#### Exercise brief
Rewrite the records below, replacing each occurrence of "Where should I click to" with "Which location should I click to" and leaving everything else unchanged.

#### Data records

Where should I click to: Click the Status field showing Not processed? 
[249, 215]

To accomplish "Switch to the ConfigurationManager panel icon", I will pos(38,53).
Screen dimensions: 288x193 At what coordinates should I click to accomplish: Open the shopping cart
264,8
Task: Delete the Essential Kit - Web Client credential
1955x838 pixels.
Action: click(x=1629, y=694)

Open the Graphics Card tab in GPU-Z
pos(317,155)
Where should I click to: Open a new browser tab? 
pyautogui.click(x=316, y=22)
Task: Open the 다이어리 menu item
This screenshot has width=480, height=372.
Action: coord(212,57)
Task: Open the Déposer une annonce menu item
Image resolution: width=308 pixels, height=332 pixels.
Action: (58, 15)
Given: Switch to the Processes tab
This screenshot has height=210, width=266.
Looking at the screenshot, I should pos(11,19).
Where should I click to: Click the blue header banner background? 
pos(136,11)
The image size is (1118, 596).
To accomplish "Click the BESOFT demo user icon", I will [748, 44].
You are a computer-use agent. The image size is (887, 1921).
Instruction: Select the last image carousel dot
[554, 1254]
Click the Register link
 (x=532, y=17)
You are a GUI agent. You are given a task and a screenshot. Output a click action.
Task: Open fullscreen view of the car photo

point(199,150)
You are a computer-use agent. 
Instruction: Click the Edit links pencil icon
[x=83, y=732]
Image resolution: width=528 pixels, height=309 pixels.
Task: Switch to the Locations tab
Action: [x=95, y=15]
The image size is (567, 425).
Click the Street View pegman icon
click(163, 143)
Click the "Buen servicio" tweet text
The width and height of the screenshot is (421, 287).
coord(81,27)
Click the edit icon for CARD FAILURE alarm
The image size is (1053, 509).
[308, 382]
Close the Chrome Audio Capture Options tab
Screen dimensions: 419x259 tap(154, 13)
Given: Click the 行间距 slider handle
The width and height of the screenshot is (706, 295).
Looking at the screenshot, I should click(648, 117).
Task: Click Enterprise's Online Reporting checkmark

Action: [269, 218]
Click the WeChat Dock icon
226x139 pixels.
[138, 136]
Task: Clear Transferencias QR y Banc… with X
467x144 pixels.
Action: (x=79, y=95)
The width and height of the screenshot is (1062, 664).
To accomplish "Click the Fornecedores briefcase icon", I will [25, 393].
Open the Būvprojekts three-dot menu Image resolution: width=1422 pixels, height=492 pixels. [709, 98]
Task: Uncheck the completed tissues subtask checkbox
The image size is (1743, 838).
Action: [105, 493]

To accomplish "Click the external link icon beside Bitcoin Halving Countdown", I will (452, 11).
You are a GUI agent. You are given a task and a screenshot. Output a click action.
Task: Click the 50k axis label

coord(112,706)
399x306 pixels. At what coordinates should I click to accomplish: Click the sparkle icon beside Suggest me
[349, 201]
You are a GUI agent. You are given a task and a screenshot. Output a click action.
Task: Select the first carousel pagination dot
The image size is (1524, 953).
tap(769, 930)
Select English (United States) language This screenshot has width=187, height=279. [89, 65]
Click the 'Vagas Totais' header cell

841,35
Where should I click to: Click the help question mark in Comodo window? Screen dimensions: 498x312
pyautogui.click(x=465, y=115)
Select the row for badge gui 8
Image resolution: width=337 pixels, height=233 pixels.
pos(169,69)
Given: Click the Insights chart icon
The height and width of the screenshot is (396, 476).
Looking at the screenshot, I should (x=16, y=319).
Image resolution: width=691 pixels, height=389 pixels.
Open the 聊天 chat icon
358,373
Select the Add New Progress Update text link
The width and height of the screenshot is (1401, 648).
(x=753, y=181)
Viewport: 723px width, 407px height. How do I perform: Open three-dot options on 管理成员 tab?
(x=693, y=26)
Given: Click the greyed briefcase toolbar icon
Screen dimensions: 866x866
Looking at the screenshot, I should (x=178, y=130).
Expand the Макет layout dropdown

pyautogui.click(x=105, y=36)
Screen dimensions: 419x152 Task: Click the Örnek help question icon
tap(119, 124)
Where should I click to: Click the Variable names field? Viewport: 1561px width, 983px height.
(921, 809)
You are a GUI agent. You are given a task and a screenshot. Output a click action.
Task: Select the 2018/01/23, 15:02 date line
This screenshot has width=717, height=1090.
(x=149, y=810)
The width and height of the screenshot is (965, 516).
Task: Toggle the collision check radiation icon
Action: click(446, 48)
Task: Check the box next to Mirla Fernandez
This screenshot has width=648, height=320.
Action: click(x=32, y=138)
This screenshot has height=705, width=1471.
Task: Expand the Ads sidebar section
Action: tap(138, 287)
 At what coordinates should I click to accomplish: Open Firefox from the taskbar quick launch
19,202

#### Exercise answer
Which location should I click to: Click the Status field showing Not processed? 
[249, 215]

To accomplish "Switch to the ConfigurationManager panel icon", I will pos(38,53).
Screen dimensions: 288x193 At what coordinates should I click to accomplish: Open the shopping cart
264,8
Task: Delete the Essential Kit - Web Client credential
1955x838 pixels.
Action: click(x=1629, y=694)

Open the Graphics Card tab in GPU-Z
pos(317,155)
Which location should I click to: Open a new browser tab? 
pyautogui.click(x=316, y=22)
Task: Open the 다이어리 menu item
This screenshot has width=480, height=372.
Action: coord(212,57)
Task: Open the Déposer une annonce menu item
Image resolution: width=308 pixels, height=332 pixels.
Action: (58, 15)
Given: Switch to the Processes tab
This screenshot has height=210, width=266.
Looking at the screenshot, I should pos(11,19).
Which location should I click to: Click the blue header banner background? 
pos(136,11)
The image size is (1118, 596).
To accomplish "Click the BESOFT demo user icon", I will [748, 44].
You are a computer-use agent. The image size is (887, 1921).
Instruction: Select the last image carousel dot
[554, 1254]
Click the Register link
 (x=532, y=17)
You are a GUI agent. You are given a task and a screenshot. Output a click action.
Task: Open fullscreen view of the car photo

point(199,150)
You are a computer-use agent. 
Instruction: Click the Edit links pencil icon
[x=83, y=732]
Image resolution: width=528 pixels, height=309 pixels.
Task: Switch to the Locations tab
Action: [x=95, y=15]
The image size is (567, 425).
Click the Street View pegman icon
click(163, 143)
Click the "Buen servicio" tweet text
The width and height of the screenshot is (421, 287).
coord(81,27)
Click the edit icon for CARD FAILURE alarm
The image size is (1053, 509).
[308, 382]
Close the Chrome Audio Capture Options tab
Screen dimensions: 419x259 tap(154, 13)
Given: Click the 行间距 slider handle
The width and height of the screenshot is (706, 295).
Looking at the screenshot, I should click(648, 117).
Task: Click Enterprise's Online Reporting checkmark

Action: [269, 218]
Click the WeChat Dock icon
226x139 pixels.
[138, 136]
Task: Clear Transferencias QR y Banc… with X
467x144 pixels.
Action: (x=79, y=95)
The width and height of the screenshot is (1062, 664).
To accomplish "Click the Fornecedores briefcase icon", I will [25, 393].
Open the Būvprojekts three-dot menu Image resolution: width=1422 pixels, height=492 pixels. [709, 98]
Task: Uncheck the completed tissues subtask checkbox
The image size is (1743, 838).
Action: [105, 493]

To accomplish "Click the external link icon beside Bitcoin Halving Countdown", I will (452, 11).
You are a GUI agent. You are given a task and a screenshot. Output a click action.
Task: Click the 50k axis label

coord(112,706)
399x306 pixels. At what coordinates should I click to accomplish: Click the sparkle icon beside Suggest me
[349, 201]
You are a GUI agent. You are given a task and a screenshot. Output a click action.
Task: Select the first carousel pagination dot
The image size is (1524, 953).
tap(769, 930)
Select English (United States) language This screenshot has width=187, height=279. [89, 65]
Click the 'Vagas Totais' header cell

841,35
Which location should I click to: Click the help question mark in Comodo window? Screen dimensions: 498x312
pyautogui.click(x=465, y=115)
Select the row for badge gui 8
Image resolution: width=337 pixels, height=233 pixels.
pos(169,69)
Given: Click the Insights chart icon
The height and width of the screenshot is (396, 476).
Looking at the screenshot, I should (x=16, y=319).
Image resolution: width=691 pixels, height=389 pixels.
Open the 聊天 chat icon
358,373
Select the Add New Progress Update text link
The width and height of the screenshot is (1401, 648).
(x=753, y=181)
Viewport: 723px width, 407px height. How do I perform: Open three-dot options on 管理成员 tab?
(x=693, y=26)
Given: Click the greyed briefcase toolbar icon
Screen dimensions: 866x866
Looking at the screenshot, I should (x=178, y=130).
Expand the Макет layout dropdown

pyautogui.click(x=105, y=36)
Screen dimensions: 419x152 Task: Click the Örnek help question icon
tap(119, 124)
Which location should I click to: Click the Variable names field? Viewport: 1561px width, 983px height.
(921, 809)
You are a GUI agent. You are given a task and a screenshot. Output a click action.
Task: Select the 2018/01/23, 15:02 date line
This screenshot has width=717, height=1090.
(x=149, y=810)
The width and height of the screenshot is (965, 516).
Task: Toggle the collision check radiation icon
Action: click(446, 48)
Task: Check the box next to Mirla Fernandez
This screenshot has width=648, height=320.
Action: click(x=32, y=138)
This screenshot has height=705, width=1471.
Task: Expand the Ads sidebar section
Action: tap(138, 287)
 At what coordinates should I click to accomplish: Open Firefox from the taskbar quick launch
19,202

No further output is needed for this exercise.